_Yazılı görevler_.
• A. Başkale yazısında "Yöredeki ilk yerleşim: Partlar" sözlerinin geçtiği yerden başlayın, "başlarında Safeviler görülüyor." sözlerinden sonra durun ve bu kısmı hiç değiştirmeden yazdırın.
• B. Aşağıdaki üç ifade Başkale yazısıyla uyuşuyor mu? Her birine evet ya da hayır deyin ve kararı veren sözleri yazıdan aynen alıntılayın: (i) Başkale ilçe merkezi Van şehrine 120 km uzaklıktadır. (ii) İlçe merkezinin denizden yüksekliği 1400 metredir. (iii) Yöre, Kanuni Sultan Süleyman tarafından Osmanlı topraklarına katılmıştır.

_Seçilen bölüm_.
Başkale ilçe merkezinin, il merkezi olan Van şehrine uzaklığı: 120 km.

TARİHİ

Yöredeki ilk yerleşim: Partlar tarafından kurulmuştur. MS.3.yüzyılda ise, Sasaniler ve 6.yüzyılda, Bizanslılar, yörede hakimiyeti ele geçirirler.

Bölge: 645 yılında Arap işgaline uğrar ve 1100’lü yıllarda ise, bu kez Sökmenlilere bağlanırlar.

1245 yılında Moğol saldırısı ve 1386 yılında Timur’un ardından, Karakoyunlular ve 16.yüzyıl başlarında Safeviler görülüyor.

16.yüzyıl başlarında, Kanuni Sultan Süleyman tarafından, yöre, Osmanlı topraklarına katılır. Yörenin “Albak” ve “Elbak” olarak kullanılan ismi, Cumhuriyet döneminden sonra “Başkale” olarak değiştirilir.

Bu arada: 1915 tarihinde, işgal yıllarında Ruslar tarafından yakılıp-yıkılan Başkale: 22 Nisan 1918 tarihinde işgalden kurtarılır.

 

GENEL

İlçe, İspiriz dağı eteklerinde kurulmuştur. İlçe topraklarının büyük bölümü, dağlık ve engebelidir.

İlçe merkezinin, denizden yüksekliği: 2400 metre. Buraya gittiğimde, bir gece kaldım ve rahatsızlık hissetmedim. Ama genelde, buraya ilk kez gelenlerin, rakım çok yüksek olması nedeniyle, tansiyon problemi yaşadıkları ve ilk anlarda rahatsız olduklarını duydum.

_Verilen bilgiler_.
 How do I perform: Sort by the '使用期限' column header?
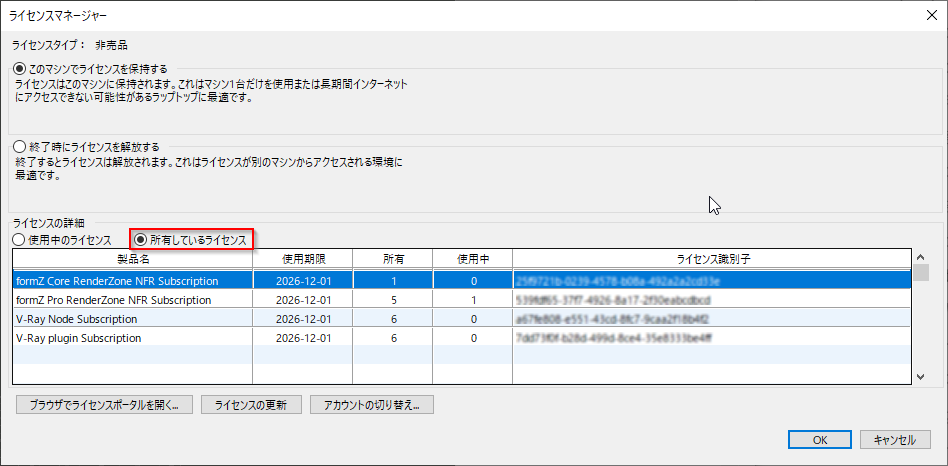[302, 259]
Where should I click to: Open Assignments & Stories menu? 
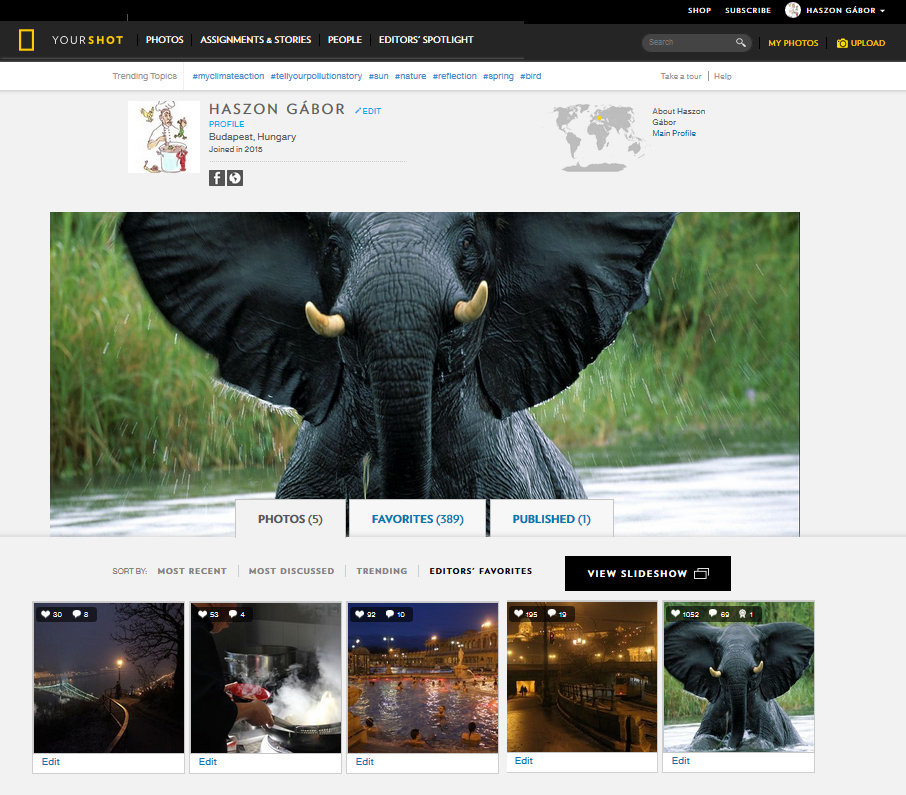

_Görev çözümleri_.
• A.
Yöredeki ilk yerleşim: Partlar tarafından kurulmuştur. MS.3.yüzyılda ise, Sasaniler ve 6.yüzyılda, Bizanslılar, yörede hakimiyeti ele geçirirler.

Bölge: 645 yılında Arap işgaline uğrar ve 1100’lü yıllarda ise, bu kez Sökmenlilere bağlanırlar.

1245 yılında Moğol saldırısı ve 1386 yılında Timur’un ardından, Karakoyunlular ve 16.yüzyıl başlarında Safeviler görülüyor.

• B.
(i) Evet: "Başkale ilçe merkezinin, il merkezi olan Van şehrine uzaklığı: 120 km."
(ii) Hayır: "İlçe merkezinin, denizden yüksekliği: 2400 metre."
(iii) Evet: "Kanuni Sultan Süleyman tarafından, yöre, Osmanlı topraklarına katılır."